(Records from a data source)
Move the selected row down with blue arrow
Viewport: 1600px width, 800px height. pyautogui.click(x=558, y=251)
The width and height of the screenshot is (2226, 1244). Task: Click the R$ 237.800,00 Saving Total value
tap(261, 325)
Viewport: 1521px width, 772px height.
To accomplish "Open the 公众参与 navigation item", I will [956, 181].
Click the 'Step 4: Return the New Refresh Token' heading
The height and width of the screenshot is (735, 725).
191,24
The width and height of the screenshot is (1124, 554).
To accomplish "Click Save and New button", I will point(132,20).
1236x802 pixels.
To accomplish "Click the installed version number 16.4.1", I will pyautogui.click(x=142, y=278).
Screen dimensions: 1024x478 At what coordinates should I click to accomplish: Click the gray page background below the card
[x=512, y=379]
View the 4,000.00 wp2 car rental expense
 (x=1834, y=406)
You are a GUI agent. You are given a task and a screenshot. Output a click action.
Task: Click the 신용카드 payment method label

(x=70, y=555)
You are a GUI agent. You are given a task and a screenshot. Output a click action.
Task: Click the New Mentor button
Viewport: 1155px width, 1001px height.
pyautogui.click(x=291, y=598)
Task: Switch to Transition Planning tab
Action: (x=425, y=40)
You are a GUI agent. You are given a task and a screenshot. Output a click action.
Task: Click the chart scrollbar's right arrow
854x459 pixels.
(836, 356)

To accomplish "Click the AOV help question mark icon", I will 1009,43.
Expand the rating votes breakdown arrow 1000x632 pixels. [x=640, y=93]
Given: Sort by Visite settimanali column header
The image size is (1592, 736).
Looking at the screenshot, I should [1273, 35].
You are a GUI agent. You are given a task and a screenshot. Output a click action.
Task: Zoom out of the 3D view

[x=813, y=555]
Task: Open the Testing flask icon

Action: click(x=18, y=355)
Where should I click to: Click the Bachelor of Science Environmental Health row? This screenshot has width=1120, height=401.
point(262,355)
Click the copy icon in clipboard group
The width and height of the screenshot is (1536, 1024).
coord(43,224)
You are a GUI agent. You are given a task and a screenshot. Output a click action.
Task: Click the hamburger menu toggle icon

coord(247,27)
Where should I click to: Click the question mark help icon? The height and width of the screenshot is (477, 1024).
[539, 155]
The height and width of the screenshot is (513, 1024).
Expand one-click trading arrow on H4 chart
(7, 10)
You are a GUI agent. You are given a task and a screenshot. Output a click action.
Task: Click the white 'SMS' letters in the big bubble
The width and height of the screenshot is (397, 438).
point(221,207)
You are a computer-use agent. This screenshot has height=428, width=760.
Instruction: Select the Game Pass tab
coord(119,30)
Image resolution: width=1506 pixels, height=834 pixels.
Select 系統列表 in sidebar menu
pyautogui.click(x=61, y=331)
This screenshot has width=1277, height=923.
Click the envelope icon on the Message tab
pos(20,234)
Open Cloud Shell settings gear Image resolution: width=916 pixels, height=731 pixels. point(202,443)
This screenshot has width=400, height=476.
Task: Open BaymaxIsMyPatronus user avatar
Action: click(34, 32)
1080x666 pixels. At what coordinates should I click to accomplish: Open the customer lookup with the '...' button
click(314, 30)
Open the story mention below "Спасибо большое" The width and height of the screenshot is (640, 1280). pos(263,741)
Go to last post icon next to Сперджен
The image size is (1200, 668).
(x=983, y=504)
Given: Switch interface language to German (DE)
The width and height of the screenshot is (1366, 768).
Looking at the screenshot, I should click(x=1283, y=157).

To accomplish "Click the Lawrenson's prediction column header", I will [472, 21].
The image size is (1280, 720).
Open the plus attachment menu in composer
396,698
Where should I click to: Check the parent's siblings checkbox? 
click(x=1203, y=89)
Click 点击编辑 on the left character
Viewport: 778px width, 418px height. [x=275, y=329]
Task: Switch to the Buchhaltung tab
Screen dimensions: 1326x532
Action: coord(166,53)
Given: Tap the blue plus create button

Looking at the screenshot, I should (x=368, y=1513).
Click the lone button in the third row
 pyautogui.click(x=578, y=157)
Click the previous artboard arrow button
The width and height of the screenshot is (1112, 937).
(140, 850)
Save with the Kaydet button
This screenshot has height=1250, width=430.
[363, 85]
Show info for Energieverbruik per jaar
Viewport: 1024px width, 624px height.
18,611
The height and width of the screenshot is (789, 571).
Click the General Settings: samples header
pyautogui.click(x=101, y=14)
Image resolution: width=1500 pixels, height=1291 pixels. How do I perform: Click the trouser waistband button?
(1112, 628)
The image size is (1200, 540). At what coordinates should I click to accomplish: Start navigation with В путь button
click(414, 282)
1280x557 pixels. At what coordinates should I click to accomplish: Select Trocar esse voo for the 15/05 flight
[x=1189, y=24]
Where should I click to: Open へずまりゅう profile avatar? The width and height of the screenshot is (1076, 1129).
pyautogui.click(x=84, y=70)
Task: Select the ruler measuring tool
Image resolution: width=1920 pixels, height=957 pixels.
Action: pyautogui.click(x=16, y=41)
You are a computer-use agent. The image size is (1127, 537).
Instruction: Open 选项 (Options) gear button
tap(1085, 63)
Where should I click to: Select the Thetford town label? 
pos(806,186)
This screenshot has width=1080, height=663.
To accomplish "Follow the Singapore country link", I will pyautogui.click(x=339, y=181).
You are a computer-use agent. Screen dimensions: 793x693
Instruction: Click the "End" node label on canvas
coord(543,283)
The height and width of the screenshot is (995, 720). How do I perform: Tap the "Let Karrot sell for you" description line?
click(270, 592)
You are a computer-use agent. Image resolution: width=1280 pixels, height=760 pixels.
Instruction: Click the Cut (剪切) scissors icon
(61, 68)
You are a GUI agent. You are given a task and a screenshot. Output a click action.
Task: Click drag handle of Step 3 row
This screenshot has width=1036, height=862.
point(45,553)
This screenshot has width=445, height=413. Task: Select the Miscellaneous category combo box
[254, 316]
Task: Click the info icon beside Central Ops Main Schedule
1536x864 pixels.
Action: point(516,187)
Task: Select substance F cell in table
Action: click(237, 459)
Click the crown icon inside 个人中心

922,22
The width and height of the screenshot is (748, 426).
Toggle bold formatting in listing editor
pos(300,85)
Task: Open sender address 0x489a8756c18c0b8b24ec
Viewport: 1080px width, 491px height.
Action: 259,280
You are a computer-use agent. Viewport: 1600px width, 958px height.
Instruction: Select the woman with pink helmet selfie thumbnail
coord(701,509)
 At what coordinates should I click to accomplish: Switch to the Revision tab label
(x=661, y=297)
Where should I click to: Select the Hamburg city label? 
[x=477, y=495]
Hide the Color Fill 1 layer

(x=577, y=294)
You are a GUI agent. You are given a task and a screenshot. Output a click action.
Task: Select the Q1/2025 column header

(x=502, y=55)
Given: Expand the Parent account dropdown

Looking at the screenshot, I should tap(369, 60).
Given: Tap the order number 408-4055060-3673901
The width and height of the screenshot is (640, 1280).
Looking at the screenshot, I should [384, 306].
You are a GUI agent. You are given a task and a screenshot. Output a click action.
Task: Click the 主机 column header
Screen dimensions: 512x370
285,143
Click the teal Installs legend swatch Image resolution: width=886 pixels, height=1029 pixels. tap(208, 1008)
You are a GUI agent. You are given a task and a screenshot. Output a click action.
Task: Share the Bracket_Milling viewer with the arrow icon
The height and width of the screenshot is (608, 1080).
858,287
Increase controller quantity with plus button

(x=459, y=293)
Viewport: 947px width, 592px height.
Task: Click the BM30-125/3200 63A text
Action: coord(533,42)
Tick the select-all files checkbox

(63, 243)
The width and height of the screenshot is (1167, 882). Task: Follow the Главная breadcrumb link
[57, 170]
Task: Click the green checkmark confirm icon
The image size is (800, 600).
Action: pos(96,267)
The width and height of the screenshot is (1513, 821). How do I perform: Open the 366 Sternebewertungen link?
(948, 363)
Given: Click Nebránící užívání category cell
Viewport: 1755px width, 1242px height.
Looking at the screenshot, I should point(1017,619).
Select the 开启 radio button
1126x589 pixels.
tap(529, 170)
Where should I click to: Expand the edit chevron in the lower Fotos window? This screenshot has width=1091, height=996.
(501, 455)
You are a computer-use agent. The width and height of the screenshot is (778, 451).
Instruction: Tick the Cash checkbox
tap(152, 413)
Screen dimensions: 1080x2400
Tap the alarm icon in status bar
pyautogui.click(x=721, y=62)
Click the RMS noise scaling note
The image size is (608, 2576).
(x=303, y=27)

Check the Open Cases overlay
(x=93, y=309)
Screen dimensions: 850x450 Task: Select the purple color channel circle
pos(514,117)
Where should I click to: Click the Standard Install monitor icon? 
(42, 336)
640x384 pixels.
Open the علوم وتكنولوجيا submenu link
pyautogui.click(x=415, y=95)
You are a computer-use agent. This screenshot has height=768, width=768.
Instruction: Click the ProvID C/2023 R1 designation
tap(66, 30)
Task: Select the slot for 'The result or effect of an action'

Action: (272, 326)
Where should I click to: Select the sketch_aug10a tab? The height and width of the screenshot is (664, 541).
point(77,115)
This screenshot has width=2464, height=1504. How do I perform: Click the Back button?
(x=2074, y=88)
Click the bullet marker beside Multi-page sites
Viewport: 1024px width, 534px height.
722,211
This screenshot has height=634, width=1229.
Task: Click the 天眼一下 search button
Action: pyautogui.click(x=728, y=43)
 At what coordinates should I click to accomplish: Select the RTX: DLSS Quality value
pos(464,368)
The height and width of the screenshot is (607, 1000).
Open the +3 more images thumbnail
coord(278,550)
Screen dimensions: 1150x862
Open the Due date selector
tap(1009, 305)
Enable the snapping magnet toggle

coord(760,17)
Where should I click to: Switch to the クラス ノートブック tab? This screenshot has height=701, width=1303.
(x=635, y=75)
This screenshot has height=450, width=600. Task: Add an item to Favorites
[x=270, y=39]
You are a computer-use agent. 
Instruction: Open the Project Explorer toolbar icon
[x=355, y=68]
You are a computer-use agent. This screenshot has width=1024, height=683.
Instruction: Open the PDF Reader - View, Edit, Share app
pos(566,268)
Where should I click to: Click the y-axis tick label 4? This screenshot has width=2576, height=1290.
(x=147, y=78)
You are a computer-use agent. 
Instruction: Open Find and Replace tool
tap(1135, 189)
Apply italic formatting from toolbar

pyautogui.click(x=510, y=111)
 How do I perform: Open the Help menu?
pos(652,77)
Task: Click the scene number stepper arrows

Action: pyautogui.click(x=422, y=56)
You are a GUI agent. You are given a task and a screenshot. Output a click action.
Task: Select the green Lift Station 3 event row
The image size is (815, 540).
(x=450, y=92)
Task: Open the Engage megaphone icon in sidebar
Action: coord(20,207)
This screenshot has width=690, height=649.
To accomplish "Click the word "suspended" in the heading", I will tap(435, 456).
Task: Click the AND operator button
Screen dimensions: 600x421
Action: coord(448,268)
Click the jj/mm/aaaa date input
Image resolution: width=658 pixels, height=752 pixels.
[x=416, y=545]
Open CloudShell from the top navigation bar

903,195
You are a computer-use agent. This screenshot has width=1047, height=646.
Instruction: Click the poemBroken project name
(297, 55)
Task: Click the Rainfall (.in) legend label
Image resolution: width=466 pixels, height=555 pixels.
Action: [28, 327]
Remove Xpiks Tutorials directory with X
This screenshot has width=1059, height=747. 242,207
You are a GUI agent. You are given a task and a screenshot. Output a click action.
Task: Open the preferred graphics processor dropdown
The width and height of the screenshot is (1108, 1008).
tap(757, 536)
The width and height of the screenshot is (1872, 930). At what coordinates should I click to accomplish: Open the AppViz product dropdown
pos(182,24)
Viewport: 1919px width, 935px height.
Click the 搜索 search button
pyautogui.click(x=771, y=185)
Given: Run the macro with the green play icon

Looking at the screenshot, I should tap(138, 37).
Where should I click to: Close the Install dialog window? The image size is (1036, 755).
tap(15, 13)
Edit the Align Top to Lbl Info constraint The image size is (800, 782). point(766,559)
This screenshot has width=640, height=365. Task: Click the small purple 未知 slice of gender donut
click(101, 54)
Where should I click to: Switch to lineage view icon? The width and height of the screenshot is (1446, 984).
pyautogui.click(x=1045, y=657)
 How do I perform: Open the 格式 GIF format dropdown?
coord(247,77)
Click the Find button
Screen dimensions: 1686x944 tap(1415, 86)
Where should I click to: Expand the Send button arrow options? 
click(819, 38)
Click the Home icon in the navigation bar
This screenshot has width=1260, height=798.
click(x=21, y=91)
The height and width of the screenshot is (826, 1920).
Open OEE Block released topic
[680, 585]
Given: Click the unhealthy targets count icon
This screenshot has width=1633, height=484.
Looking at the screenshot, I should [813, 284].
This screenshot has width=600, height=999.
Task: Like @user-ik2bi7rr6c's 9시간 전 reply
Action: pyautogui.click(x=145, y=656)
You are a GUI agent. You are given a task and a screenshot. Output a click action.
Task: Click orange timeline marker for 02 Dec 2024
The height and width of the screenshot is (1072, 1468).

## Try it
Repeat the entries above verbatim, but only from the line that has "Task: Click drag handle of Step 3 row" down to the line that has "Task: Click the info", inclusive.

## Exercise result
Task: Click drag handle of Step 3 row
This screenshot has width=1036, height=862.
point(45,553)
This screenshot has width=445, height=413. Task: Select the Miscellaneous category combo box
[254, 316]
Task: Click the info icon beside Central Ops Main Schedule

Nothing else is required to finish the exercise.